Bagian - 10

66.5K 4.2K 379
                                    

Irfan, Arfan dan Rega keluar dari ruang kerja Eben. Setelah menahan napas hampir dua puluh menit akhirnya mereka bebas, Eben menyuruh mereka pergi.

Rega menyunggingkan senyuman. "Rencana kita berhasil. Walaupun harus mendapat dampratan bang Eben. Tapi akhirnya dia pulang. Lebih cepat dari perkiraanku."

"Sukses, bro," Arfan menimpali. "Tadi waktu bang Eben nyampe rumah, wajahnya seram banget. Dia langsung masuk ke kamar si Mey, terus nggak keluar-keluar." Dia pun ikut tersenyum, lebih lebar dari senyuman Rega.

Sedangkan Irfan cemberut. "Kayaknya hanya aku yang nggak bahagia di sini."

Rega tampak bersimpati pada sahabatnya yang satu itu.
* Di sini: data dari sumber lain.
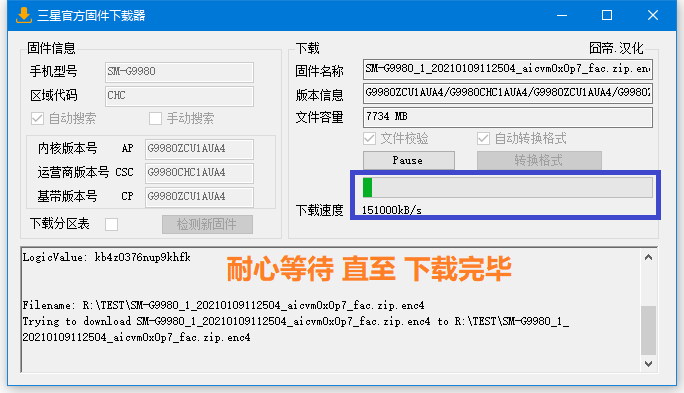Click the 区域代码 field showing CHC

179,96
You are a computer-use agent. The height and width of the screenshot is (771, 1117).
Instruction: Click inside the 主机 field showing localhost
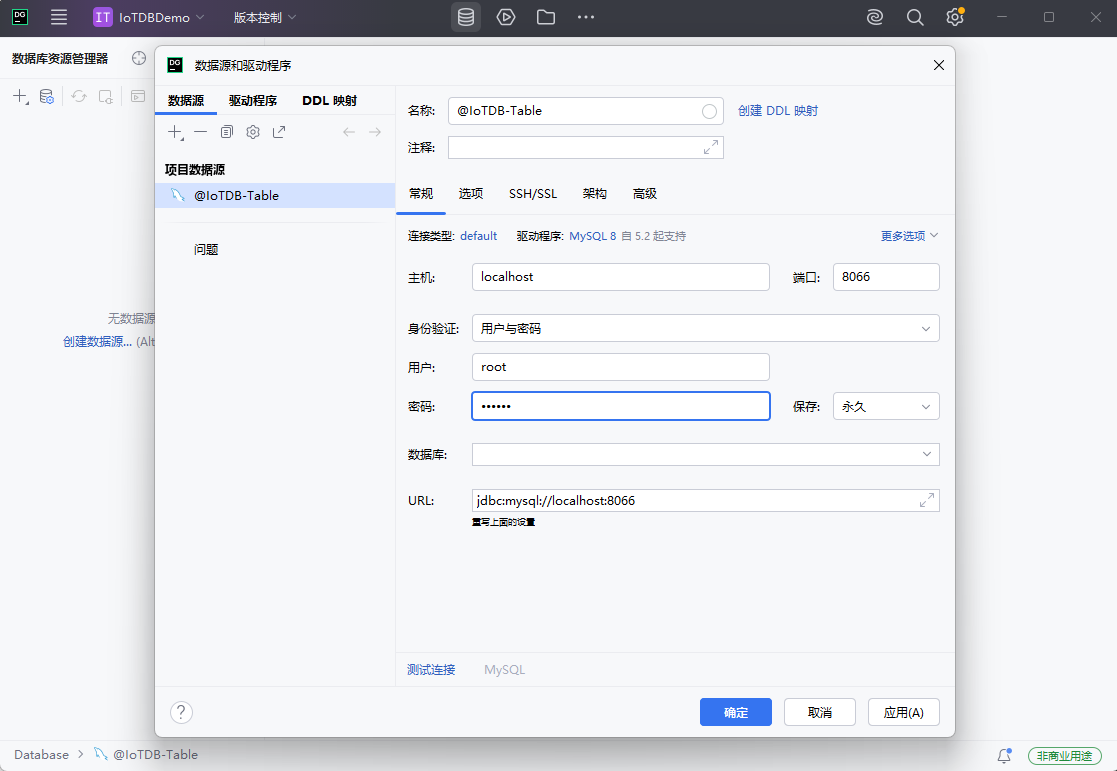[620, 276]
Dirangkulnya bahu Irfan. "Sudahlah, masih banyak gadis lain. Biarkan Mey dengan bang Eben."

Irfan menghela napas dengan dramatis. "Aku terpaksa."

"Jangan manyun begitu," Rega memiting kepala Irfan. "Nanti malam kita ke kelab. Kita cari gadis yang kau sukai kemarin."

"Aku nggak yakin dia masih di sana," Irfan menjauh dari pitingan Rega. "Berhenti membujukku, Ga. Aku udah terlanjur suka sama Mey."

"Tapi dia nggak suka kau," sergah Arfan terus terang. "Dia sukanya sama bang Eben."

"Kau tahu dari mana?"

"Yah tahu lah, cuma kau yang nggak tahu." Arfan menghindar dari pukulan Irfan, dia terkekeh dan lari menjauh.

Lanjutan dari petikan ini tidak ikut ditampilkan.